## [Try it]
Based on the entries below, how many lines contain the word "Minimize"? Respond with only the number.
+++ Data excerpts
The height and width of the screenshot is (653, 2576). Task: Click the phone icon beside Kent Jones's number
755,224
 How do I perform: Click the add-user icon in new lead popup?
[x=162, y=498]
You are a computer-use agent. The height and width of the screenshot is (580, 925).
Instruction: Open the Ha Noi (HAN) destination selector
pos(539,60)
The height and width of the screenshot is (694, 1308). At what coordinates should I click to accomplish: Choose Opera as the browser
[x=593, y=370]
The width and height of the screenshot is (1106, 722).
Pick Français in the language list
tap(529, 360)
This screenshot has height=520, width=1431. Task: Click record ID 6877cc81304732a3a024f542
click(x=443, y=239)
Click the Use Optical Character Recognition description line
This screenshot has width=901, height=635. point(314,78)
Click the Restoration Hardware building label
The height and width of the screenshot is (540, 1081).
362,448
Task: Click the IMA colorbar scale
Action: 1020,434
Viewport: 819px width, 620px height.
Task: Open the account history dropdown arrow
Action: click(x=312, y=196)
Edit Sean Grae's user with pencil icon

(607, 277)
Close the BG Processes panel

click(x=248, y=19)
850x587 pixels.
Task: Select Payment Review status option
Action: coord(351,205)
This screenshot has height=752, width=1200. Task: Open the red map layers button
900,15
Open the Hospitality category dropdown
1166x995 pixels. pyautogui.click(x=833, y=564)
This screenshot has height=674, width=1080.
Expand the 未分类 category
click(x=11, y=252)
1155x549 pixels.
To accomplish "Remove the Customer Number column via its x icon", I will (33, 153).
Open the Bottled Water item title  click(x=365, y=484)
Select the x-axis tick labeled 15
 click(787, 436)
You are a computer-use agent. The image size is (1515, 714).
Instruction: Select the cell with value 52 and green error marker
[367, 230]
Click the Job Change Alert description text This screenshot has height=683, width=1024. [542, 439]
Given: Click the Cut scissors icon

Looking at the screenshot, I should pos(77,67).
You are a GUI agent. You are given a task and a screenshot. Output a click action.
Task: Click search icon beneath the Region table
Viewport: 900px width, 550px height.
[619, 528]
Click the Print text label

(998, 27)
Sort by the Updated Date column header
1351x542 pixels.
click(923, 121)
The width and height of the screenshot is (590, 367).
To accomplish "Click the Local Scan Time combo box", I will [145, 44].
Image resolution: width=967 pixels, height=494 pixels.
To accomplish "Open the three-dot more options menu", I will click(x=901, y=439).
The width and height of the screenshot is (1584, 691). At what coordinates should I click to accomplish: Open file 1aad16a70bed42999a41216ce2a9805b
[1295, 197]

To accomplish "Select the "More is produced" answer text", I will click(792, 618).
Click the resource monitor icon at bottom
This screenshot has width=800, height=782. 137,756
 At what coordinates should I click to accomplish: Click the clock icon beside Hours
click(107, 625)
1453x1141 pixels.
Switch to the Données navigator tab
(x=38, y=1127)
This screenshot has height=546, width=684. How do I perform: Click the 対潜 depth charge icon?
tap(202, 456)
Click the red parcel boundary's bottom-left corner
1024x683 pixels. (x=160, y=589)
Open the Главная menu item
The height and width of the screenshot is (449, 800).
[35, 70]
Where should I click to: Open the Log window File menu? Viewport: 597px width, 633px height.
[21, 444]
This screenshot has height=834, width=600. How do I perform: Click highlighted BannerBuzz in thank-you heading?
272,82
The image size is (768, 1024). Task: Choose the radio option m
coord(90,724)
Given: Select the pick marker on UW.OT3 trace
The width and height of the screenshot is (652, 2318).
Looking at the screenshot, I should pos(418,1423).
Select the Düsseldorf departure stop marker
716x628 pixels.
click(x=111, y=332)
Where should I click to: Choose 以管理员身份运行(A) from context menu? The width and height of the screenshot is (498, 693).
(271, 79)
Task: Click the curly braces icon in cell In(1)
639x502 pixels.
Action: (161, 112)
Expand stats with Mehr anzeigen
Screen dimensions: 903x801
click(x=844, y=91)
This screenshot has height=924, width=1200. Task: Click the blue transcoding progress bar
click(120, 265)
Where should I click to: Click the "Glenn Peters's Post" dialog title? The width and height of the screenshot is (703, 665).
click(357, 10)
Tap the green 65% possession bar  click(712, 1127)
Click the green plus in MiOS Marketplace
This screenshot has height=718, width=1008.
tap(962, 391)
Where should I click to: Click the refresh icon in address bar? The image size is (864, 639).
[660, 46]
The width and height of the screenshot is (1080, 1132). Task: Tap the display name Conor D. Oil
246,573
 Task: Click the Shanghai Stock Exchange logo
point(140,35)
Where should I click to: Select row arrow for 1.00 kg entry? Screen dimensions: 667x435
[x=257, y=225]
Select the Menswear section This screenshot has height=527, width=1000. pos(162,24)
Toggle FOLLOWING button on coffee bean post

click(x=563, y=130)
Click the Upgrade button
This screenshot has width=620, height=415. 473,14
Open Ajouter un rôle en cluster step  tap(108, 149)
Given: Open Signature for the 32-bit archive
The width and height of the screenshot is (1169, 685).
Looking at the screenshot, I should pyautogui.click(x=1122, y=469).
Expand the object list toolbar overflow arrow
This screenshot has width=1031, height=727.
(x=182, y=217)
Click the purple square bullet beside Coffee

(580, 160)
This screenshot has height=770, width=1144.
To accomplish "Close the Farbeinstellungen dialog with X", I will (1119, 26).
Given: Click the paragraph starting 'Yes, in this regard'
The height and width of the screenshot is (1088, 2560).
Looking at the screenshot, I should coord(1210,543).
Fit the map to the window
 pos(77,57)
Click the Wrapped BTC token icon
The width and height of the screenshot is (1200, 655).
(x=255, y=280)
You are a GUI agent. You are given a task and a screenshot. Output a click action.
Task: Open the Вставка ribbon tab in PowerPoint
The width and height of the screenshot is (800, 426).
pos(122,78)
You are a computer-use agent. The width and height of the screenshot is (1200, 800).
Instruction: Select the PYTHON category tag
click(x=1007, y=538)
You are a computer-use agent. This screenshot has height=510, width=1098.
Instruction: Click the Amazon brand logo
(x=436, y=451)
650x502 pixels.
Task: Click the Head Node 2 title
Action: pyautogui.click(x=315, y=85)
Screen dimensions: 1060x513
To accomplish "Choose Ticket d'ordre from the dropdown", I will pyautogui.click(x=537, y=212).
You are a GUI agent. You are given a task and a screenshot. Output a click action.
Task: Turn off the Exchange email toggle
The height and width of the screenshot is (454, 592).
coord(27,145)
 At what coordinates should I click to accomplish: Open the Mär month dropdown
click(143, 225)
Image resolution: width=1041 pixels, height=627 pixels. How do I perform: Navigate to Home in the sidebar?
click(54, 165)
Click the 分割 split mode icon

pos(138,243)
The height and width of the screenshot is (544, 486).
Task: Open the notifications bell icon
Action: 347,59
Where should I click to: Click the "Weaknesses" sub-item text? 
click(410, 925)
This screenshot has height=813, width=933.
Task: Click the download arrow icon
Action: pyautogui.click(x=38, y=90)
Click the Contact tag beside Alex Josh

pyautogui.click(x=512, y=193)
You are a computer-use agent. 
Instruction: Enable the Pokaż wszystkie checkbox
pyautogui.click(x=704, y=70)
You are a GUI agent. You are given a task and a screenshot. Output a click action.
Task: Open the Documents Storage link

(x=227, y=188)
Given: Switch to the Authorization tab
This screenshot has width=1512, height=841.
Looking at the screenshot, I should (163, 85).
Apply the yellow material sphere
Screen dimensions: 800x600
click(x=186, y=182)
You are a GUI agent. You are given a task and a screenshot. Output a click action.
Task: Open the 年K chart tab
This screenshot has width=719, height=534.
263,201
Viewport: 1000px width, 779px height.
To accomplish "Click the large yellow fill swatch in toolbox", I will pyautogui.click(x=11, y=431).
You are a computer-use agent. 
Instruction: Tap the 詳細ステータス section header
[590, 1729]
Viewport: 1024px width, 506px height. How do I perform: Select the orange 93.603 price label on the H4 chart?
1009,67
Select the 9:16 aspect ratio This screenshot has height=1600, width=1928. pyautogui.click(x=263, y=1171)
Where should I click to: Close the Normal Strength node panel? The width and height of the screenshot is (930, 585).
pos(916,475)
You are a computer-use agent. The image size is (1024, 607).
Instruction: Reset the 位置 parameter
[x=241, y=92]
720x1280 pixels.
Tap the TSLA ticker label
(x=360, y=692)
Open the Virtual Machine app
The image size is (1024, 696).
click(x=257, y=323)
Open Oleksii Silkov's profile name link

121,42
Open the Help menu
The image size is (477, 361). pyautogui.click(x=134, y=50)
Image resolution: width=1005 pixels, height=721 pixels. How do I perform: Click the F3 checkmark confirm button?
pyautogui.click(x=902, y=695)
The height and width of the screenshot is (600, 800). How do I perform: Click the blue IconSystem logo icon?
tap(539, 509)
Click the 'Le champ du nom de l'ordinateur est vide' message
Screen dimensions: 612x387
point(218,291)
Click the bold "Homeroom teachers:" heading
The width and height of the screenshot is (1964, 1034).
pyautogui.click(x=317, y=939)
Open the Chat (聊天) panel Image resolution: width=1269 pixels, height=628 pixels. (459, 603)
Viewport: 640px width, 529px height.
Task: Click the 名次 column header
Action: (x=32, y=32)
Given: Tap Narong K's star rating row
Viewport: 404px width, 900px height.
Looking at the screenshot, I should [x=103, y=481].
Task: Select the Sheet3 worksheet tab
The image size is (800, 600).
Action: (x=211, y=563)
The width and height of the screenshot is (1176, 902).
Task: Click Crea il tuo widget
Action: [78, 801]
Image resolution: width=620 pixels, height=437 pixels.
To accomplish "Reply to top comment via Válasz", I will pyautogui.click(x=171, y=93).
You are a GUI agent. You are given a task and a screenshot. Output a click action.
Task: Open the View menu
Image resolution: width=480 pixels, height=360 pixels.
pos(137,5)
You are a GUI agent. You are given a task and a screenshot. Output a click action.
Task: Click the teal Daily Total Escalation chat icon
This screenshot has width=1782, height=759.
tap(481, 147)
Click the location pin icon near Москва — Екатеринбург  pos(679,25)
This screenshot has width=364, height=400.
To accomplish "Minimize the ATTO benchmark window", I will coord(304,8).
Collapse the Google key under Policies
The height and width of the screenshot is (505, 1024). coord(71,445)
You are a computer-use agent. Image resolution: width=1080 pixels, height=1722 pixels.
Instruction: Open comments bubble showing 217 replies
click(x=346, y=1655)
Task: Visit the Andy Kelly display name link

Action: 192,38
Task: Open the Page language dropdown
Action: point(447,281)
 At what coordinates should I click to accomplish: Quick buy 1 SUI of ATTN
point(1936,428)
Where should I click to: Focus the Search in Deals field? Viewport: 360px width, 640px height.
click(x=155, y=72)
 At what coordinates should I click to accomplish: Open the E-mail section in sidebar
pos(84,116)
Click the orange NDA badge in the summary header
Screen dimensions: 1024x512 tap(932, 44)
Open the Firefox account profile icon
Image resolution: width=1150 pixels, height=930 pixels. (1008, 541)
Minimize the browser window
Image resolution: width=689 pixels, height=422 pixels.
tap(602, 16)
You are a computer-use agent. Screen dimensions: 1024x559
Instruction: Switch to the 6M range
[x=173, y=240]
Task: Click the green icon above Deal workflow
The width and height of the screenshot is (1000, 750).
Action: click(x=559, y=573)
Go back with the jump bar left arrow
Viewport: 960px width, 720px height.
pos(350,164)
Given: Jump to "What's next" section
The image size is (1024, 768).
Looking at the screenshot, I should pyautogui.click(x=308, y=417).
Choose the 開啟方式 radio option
++++++
## [Answer to this task]
2